Kasteleyn theorem, geometric signatures and KP-II divisors on planar bipartite networks in the disk

TL;DR

This paper provides a geometric interpretation of Kasteleyn matrices on planar bipartite graphs, linking them to Grassmannians, positroid cells, and KP soliton solutions, offering new proofs and algebraic geometric insights.

Contribution

It introduces a geometric characterization of Kasteleyn signatures, connecting them to Grassmannian parametrizations and algebraic geometric data for KP solitons.

Findings

Kasteleyn signatures are geometric if and only if they satisfy certain relations.

The parametrization of positroid cells via Kasteleyn matrices matches Postnikov's boundary measurement map.

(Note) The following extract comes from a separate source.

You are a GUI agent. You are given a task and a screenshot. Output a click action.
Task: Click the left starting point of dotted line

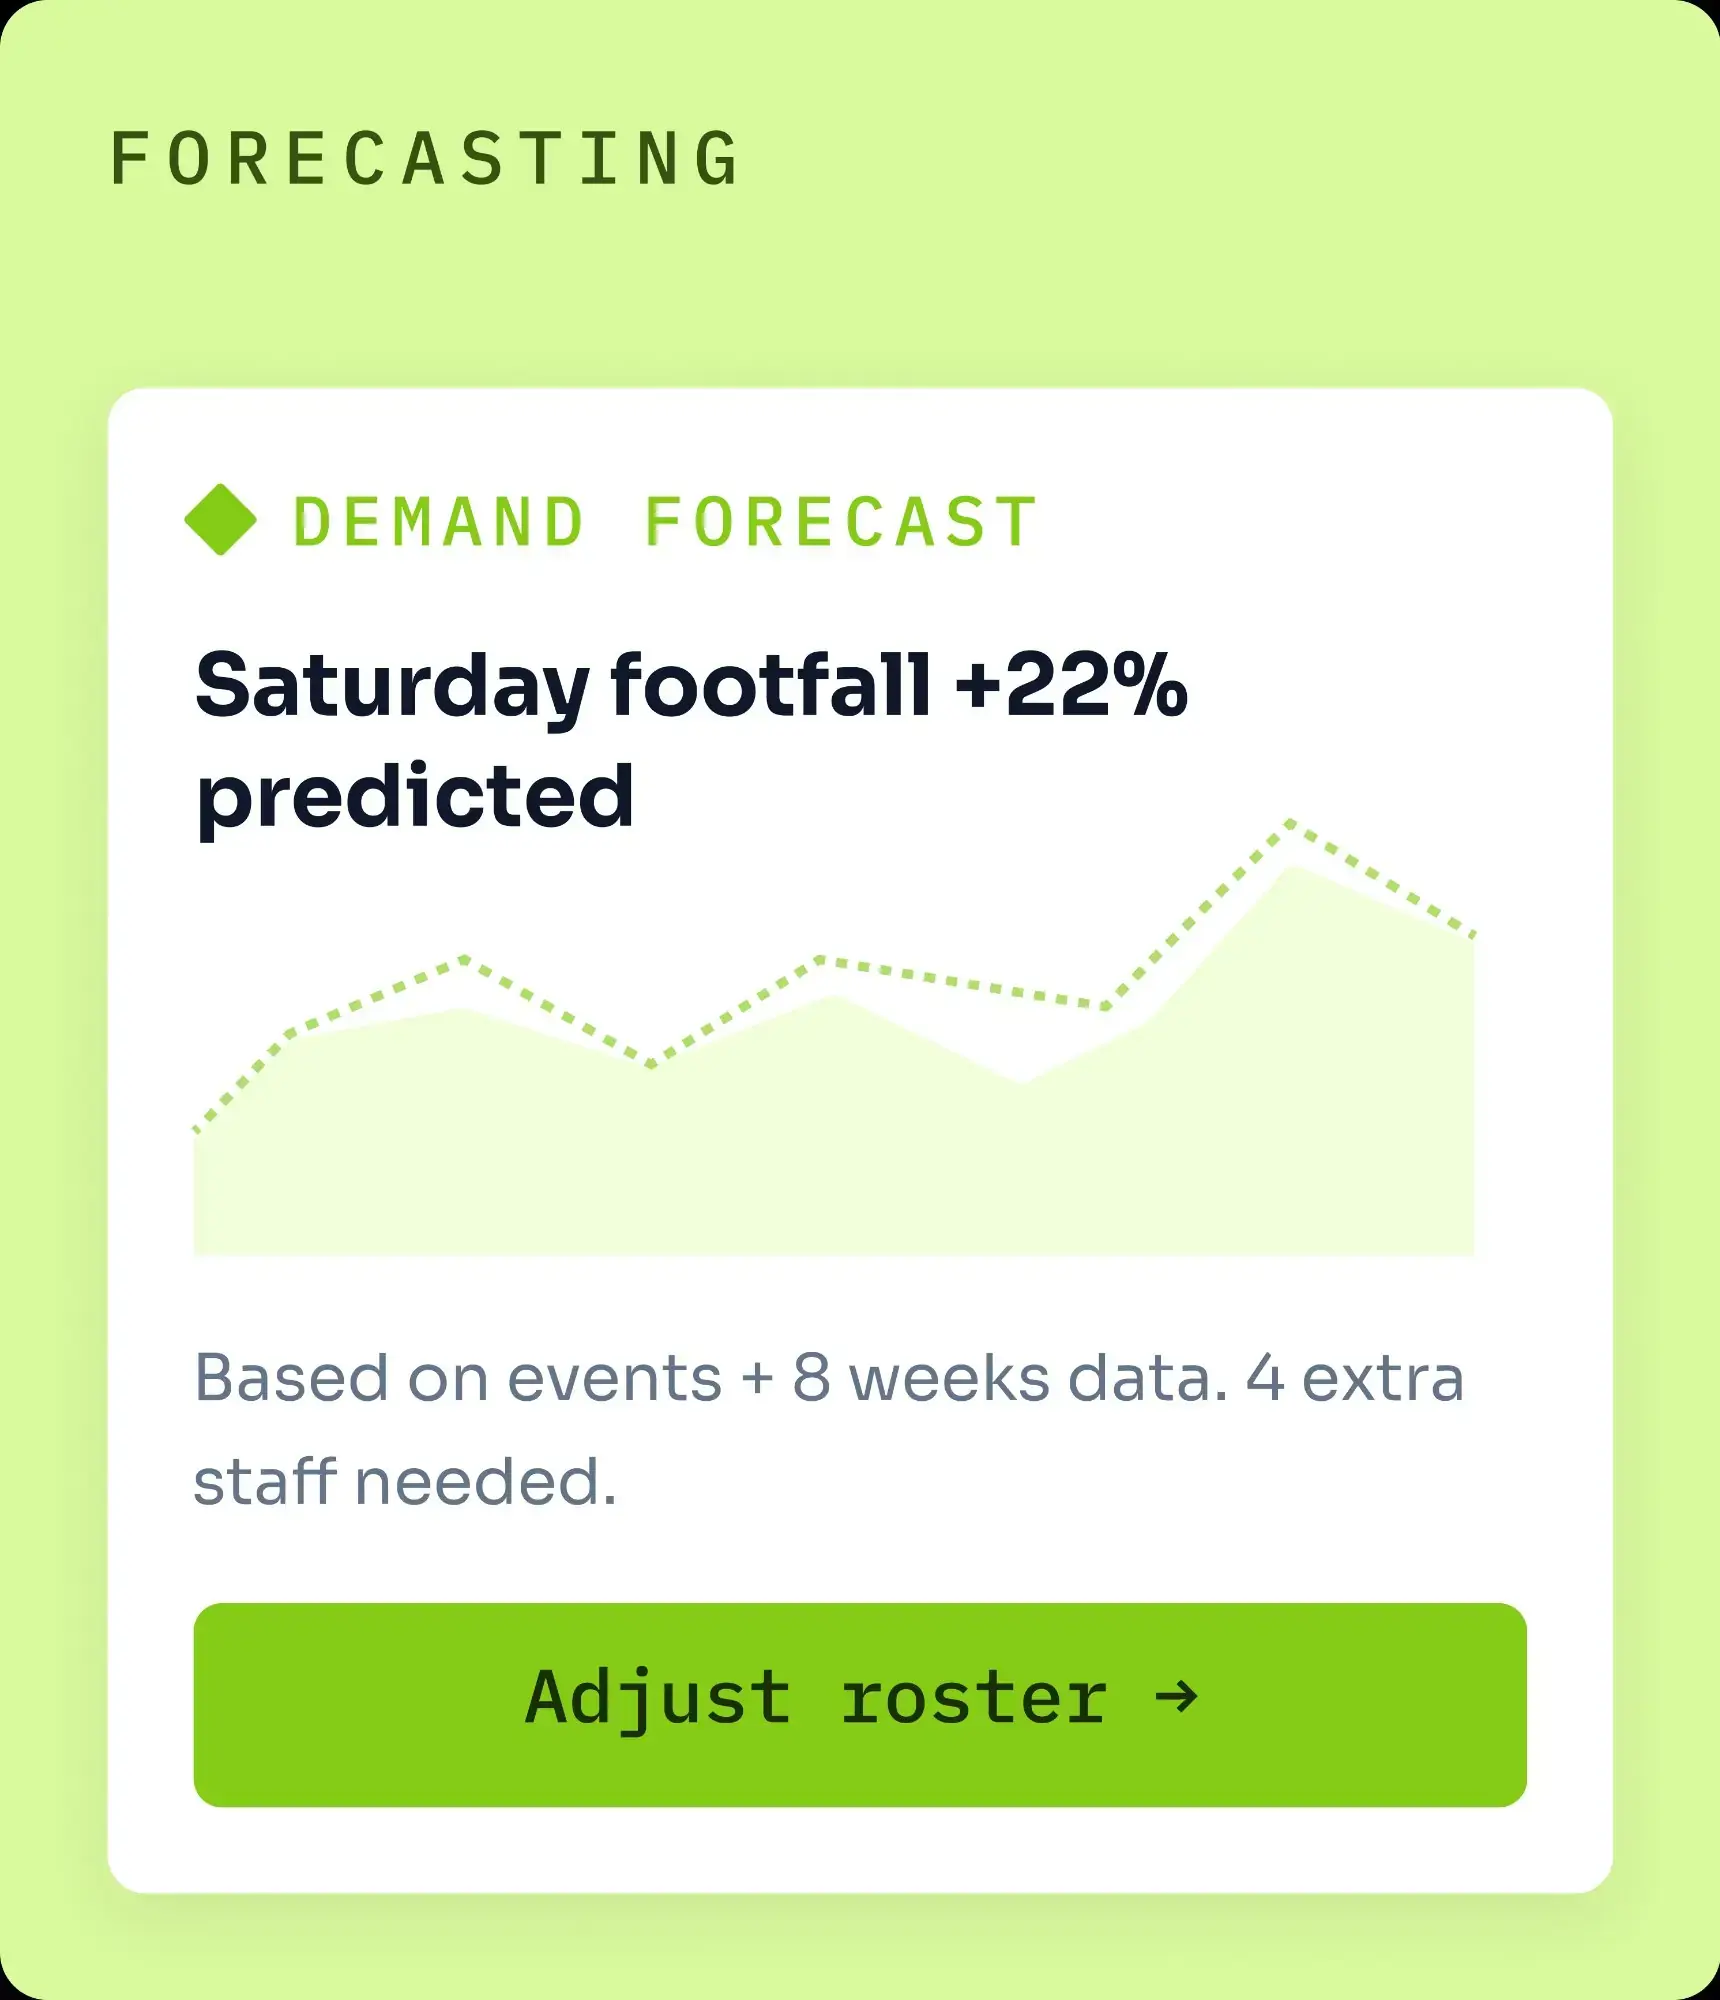(x=197, y=1130)
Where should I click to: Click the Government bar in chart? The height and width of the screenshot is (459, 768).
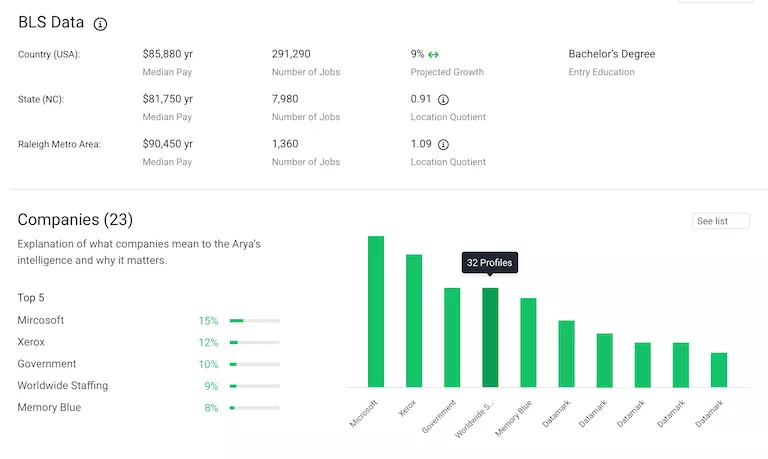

The algebraic geometric data associated with KP solitons is invariant and coincides with previous constructions.

Abstract

Maximal minors of Kasteleyn sign matrices on planar bipartite graphs in the disk count dimer configurations with prescribed boundary conditions, and the weighted version of such matrices provides a natural parametrization of the totally non--negative part of real Grassmannians (see Refs. [54,43,44,58,7]). In this paper we provide a geometric interpretation of such variant of Kasteleyn theorem: a signature is Kasteleyn if and only if it is geometric in the sense of Ref. [5]. We apply this geometric characterization to explicitly solve the associated system of relations and provide a new proof that the parametrization of positroid cells induced by Kasteleyn weighted matrices coincides with that of Postnikov boundary measurement map. Finally we use Kasteleyn system of relations to associate algebraic geometric data to KP multi-soliton solutions. Indeed the KP wave function solves such system of relations at the nodes of the spectral curve if the dual graph of the latter represents the soliton data. Therefore the construction of the divisor is automatically invariant, and finally it coincides with that in Refs. [4,6] for the present class of graphs.